Nicht bei allen Fahrzeugen sind an Vorder- und Hinterachse Reifen mit der gleichen Größe montiert. Wenn unterschiedliche Reifen montiert sind, dann sind zumeist an der Hinterachse breitere aufgezogen, weil das Auto beim Beschleunigen die Hinterachse mehr belastet als die vordere Achse – und über einen breiteren Reifen besser die Kraft auf den Boden übertragen kann. Das ist bei Sportwagen wie einem Porsche 911 oder einem BMW M4 recht einfach zu erkennen, weil auch die hinteren Radhäuser aufgrund dieser Mischbereifung breiter ausgestellt sind.
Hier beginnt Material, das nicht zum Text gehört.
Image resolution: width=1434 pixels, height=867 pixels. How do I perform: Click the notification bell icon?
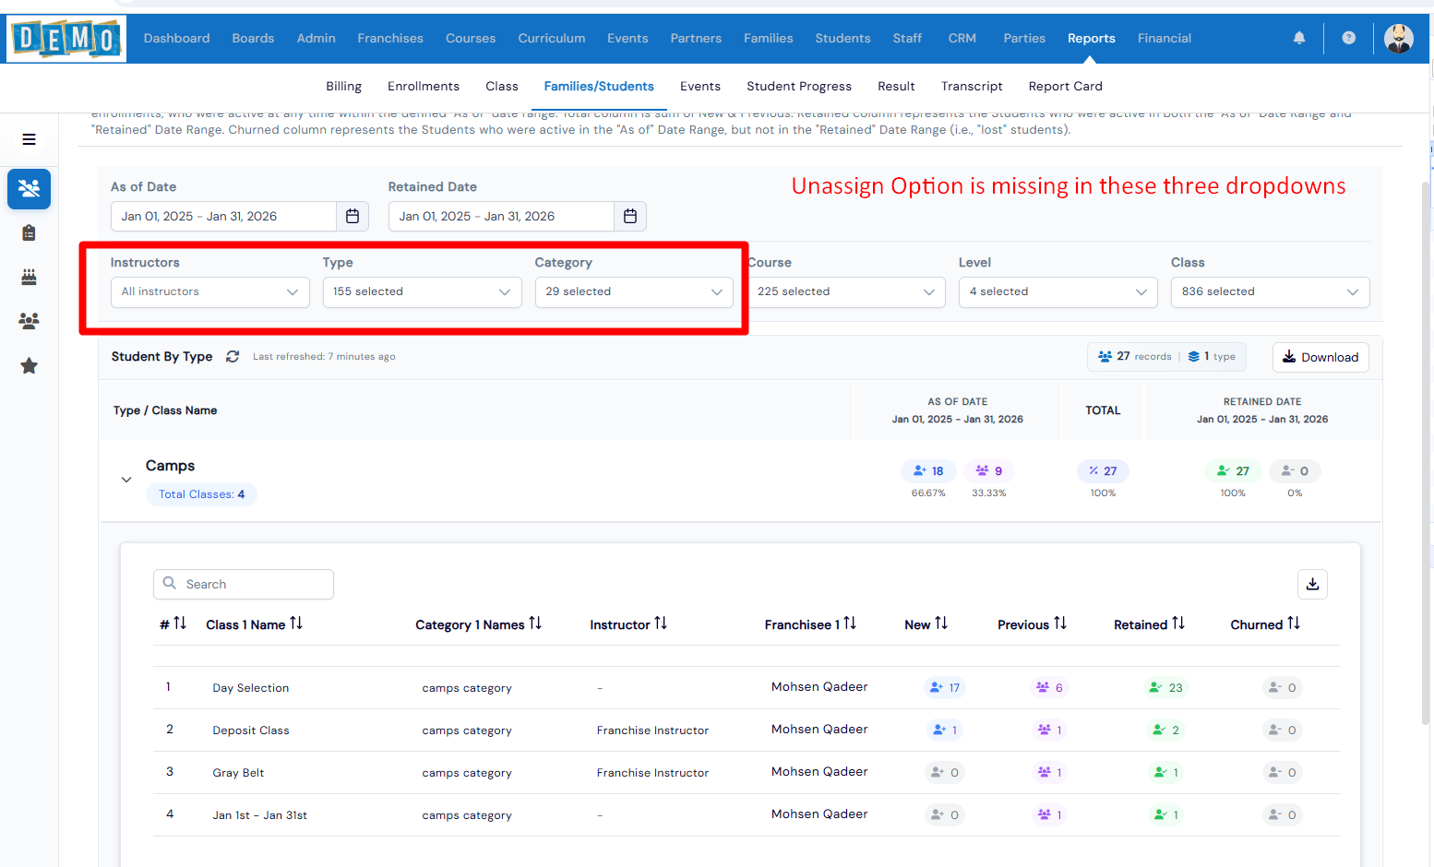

Mischbereifung bei sportlich motorisierten Coupés oder Limousinen

Mittlerweile gibt es breitere Räder an der hinteren Achse jedoch nicht nur bei ausgemachten Sportwagen, sondern auch sportlich motorisierten Coupés oder Limousinen. Offiziell hat dies zumeist den Grund, dass die Kraft besser auf die Fahrbahn übertragen werden kann. Real sind diese Mischbereifungen jedoch häufig Bestandteil eines Sportpakets mit breiteren Reifen und einer geänderten Fahrwerksabstimmung. Insofern geht es beim Autohersteller vorrangig darum, ein aufpreispflichtiges Extra zu verkaufen und das Auto optisch gut dastehen zu lassen.
Audi RS 3
Serienmäßig sind beim Audi RS 3 vorn und hinten Reifen der gleichen Größe montiert. Auf Wunsch gibt es vorne jedoch auch breitere Pneus.
Eine Ausnahme ist der betont sportliche Audi RS 3, der auf Wunsch an der Vorderachse breitere Reifen fährt als auf der Hinterachse, was über seine Traktionsprobleme hinwegtäuschen und das hohe Gewicht auf der Vorderachse kompensieren sollte. Früher war es in einigen Ländern nicht erlaubt, auf den Achsen unterschiedliche Reifen zu fahren. Diese Bindung ist mittlerweile aufgehoben.